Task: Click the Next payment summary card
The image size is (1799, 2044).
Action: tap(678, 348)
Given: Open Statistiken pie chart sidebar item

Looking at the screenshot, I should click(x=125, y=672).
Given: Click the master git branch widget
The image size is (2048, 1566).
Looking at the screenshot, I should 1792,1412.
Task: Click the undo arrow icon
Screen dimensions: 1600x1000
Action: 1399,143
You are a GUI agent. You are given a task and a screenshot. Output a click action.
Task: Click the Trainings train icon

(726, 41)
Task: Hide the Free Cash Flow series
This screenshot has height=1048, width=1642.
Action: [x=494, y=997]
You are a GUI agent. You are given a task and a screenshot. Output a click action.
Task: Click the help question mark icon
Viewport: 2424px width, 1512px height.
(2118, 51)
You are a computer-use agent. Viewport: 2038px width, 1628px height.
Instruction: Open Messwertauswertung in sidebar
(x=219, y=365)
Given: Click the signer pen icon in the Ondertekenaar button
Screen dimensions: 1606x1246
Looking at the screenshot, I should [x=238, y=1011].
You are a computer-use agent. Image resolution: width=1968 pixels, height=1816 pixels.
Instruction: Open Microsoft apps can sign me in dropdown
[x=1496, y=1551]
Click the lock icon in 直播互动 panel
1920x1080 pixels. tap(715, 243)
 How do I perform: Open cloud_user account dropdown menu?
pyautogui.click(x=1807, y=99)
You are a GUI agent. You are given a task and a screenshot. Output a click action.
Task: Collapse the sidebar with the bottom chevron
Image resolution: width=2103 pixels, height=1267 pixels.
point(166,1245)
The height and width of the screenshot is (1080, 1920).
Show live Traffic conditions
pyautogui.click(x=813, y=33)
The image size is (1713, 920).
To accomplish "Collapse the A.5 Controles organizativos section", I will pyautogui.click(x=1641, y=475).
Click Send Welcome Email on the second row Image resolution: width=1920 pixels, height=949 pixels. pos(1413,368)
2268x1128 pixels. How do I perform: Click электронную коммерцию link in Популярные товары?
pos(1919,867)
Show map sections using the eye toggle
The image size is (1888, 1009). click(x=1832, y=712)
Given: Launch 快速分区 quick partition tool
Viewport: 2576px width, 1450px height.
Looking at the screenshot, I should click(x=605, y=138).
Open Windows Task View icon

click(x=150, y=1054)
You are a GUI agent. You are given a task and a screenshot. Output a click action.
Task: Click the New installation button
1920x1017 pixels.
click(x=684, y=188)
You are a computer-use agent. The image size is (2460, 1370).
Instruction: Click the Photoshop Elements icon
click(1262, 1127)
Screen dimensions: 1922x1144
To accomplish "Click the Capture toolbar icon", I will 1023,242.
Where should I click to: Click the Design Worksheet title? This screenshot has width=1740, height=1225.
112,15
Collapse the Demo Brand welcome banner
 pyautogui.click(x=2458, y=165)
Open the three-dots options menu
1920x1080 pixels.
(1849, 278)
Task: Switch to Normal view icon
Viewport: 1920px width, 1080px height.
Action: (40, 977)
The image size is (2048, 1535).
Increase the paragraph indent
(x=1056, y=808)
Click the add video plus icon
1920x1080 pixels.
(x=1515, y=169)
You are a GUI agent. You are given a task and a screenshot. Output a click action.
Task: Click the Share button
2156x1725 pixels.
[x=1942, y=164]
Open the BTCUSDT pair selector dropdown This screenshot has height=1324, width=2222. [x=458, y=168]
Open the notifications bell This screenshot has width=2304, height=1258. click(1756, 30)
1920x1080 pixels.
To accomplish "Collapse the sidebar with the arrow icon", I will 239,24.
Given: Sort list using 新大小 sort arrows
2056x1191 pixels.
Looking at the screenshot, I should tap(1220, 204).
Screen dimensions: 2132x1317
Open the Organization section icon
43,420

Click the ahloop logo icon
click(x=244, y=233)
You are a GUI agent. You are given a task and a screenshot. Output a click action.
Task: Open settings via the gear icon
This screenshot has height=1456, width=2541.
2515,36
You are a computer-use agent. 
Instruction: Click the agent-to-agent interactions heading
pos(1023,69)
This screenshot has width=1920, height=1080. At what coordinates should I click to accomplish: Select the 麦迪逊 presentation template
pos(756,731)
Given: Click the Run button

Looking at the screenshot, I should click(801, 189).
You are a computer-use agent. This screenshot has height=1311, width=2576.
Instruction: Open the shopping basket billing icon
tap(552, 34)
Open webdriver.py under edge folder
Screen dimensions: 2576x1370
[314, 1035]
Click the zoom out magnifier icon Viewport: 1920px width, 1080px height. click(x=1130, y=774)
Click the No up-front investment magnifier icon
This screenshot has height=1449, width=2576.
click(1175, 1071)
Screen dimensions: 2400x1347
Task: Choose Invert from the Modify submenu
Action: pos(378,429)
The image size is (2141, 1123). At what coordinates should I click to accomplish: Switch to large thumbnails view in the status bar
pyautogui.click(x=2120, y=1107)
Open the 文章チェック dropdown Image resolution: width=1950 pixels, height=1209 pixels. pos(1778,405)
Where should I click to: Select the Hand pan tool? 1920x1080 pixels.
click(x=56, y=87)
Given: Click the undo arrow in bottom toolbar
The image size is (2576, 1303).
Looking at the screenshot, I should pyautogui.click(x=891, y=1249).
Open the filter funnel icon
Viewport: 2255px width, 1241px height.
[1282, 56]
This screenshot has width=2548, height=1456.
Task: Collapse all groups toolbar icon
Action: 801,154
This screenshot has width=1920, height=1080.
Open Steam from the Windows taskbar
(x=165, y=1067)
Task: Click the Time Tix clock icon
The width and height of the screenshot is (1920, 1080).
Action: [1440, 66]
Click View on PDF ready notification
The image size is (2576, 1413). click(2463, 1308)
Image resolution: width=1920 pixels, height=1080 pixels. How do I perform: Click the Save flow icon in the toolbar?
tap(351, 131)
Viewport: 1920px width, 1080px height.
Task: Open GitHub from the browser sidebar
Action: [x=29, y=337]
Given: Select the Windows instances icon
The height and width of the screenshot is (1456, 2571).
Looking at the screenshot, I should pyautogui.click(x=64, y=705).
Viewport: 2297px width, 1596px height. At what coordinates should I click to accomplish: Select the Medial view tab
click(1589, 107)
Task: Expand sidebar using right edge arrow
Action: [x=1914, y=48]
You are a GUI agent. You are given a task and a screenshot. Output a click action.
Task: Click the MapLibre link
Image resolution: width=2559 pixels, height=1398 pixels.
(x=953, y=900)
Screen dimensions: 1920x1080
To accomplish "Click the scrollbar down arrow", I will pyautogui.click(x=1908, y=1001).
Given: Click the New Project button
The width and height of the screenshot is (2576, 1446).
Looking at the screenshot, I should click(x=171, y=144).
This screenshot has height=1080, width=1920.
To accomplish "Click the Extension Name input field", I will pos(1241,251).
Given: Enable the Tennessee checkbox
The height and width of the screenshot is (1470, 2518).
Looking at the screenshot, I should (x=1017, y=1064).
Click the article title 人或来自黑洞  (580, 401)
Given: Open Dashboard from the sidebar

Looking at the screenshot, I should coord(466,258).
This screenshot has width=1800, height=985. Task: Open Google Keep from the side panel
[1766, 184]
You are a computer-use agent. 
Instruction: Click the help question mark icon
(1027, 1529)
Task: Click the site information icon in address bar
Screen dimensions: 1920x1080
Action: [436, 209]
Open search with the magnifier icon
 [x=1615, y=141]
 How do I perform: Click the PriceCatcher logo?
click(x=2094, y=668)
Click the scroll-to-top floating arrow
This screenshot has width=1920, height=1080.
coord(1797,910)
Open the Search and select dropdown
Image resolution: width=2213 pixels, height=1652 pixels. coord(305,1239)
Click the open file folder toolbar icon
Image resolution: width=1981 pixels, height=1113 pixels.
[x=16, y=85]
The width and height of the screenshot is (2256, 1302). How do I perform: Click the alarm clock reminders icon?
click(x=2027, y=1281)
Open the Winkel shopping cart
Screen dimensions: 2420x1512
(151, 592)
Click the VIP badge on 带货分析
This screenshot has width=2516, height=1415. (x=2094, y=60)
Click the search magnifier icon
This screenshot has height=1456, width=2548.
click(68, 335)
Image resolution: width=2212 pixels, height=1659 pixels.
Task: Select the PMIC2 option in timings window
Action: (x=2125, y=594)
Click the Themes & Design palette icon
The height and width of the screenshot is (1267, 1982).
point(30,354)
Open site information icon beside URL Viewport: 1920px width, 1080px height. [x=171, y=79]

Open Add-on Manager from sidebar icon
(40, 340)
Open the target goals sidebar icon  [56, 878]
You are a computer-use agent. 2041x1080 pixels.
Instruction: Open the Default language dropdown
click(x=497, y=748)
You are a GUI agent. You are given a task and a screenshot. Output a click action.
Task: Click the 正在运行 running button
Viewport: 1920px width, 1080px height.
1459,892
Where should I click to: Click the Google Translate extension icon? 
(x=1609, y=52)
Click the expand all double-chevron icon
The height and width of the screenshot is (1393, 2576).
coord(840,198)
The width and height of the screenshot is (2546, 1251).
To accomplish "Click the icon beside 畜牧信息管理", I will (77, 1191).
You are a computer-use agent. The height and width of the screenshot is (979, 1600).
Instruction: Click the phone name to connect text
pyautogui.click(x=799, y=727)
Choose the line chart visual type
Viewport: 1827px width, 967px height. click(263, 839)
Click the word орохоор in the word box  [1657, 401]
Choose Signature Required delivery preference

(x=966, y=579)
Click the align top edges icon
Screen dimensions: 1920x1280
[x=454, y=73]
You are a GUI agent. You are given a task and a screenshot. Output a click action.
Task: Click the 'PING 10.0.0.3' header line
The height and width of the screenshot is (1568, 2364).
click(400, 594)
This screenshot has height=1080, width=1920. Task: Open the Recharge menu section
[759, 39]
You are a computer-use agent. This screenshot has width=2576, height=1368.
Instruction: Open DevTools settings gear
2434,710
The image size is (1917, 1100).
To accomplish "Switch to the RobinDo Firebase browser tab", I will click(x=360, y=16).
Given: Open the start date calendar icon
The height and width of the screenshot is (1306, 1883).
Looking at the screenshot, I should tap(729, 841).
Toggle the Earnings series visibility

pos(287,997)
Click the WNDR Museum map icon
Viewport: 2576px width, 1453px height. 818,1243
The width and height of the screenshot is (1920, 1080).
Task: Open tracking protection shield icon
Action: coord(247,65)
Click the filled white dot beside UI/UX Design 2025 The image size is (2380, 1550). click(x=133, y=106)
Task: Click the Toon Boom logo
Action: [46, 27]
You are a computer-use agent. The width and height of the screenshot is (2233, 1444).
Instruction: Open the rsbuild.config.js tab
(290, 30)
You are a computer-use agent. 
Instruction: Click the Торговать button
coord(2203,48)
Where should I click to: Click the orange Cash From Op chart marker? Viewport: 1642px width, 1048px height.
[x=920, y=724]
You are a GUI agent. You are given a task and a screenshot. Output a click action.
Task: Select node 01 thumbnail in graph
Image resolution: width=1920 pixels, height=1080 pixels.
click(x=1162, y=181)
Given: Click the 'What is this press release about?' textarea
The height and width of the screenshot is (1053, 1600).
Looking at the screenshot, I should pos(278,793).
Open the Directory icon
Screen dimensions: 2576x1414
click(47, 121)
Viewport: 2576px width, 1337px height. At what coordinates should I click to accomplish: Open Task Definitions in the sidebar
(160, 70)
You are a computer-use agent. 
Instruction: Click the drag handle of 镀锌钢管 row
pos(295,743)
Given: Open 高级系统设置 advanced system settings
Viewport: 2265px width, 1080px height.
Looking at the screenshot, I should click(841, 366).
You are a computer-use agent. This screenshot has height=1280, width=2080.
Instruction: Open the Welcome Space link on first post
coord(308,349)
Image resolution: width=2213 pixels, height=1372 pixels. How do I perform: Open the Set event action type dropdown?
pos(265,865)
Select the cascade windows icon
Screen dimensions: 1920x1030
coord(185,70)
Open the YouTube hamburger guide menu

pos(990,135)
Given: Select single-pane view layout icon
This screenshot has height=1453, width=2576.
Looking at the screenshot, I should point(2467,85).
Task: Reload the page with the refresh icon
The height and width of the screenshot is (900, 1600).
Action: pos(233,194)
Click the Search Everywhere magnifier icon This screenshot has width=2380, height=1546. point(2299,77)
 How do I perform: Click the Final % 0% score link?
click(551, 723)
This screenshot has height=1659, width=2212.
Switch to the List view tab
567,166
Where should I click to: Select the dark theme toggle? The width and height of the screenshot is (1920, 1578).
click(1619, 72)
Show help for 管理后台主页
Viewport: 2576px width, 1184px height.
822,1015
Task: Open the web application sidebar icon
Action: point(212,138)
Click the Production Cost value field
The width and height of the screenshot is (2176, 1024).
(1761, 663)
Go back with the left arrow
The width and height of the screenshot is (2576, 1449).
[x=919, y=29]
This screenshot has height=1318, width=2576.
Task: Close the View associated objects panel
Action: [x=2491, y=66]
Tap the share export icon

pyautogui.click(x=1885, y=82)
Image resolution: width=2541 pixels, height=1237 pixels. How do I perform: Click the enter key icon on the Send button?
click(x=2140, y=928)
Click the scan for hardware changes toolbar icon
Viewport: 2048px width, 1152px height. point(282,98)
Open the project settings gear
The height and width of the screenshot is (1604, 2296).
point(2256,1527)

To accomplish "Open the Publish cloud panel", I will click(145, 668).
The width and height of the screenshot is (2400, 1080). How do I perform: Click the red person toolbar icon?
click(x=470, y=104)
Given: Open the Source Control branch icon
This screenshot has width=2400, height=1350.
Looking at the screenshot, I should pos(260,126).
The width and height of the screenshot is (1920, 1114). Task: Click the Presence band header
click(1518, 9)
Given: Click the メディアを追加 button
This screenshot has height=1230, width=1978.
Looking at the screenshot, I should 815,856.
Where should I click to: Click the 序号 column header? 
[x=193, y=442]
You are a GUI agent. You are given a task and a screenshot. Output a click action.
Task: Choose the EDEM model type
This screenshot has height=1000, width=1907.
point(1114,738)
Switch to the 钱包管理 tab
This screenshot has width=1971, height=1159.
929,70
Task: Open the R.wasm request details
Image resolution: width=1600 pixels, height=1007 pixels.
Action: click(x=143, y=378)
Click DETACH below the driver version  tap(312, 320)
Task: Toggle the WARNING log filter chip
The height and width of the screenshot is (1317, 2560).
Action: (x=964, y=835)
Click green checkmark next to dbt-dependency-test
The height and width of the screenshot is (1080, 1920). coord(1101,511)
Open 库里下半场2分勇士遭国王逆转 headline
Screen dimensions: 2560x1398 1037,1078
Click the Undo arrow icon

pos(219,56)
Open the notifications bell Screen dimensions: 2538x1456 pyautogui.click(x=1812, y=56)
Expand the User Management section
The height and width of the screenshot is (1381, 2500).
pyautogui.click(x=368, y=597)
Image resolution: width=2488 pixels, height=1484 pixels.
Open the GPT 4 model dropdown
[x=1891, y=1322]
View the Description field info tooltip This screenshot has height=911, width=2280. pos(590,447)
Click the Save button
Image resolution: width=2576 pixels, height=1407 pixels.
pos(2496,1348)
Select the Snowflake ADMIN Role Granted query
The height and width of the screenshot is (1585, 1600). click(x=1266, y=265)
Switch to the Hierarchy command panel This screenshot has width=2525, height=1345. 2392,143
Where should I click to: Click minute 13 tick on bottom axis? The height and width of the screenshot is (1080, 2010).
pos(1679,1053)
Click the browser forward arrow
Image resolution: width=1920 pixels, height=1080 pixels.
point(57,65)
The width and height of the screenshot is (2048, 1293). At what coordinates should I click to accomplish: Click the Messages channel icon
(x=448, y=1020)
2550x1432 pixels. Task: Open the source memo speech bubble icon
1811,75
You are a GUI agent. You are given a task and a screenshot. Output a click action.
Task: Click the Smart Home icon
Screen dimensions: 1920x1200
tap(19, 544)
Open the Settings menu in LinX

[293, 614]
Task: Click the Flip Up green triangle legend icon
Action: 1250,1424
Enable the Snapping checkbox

# [What you should do]
The answer must be a single number: the count of lines in the data that include the word "chevron".

# [Expected answer]
2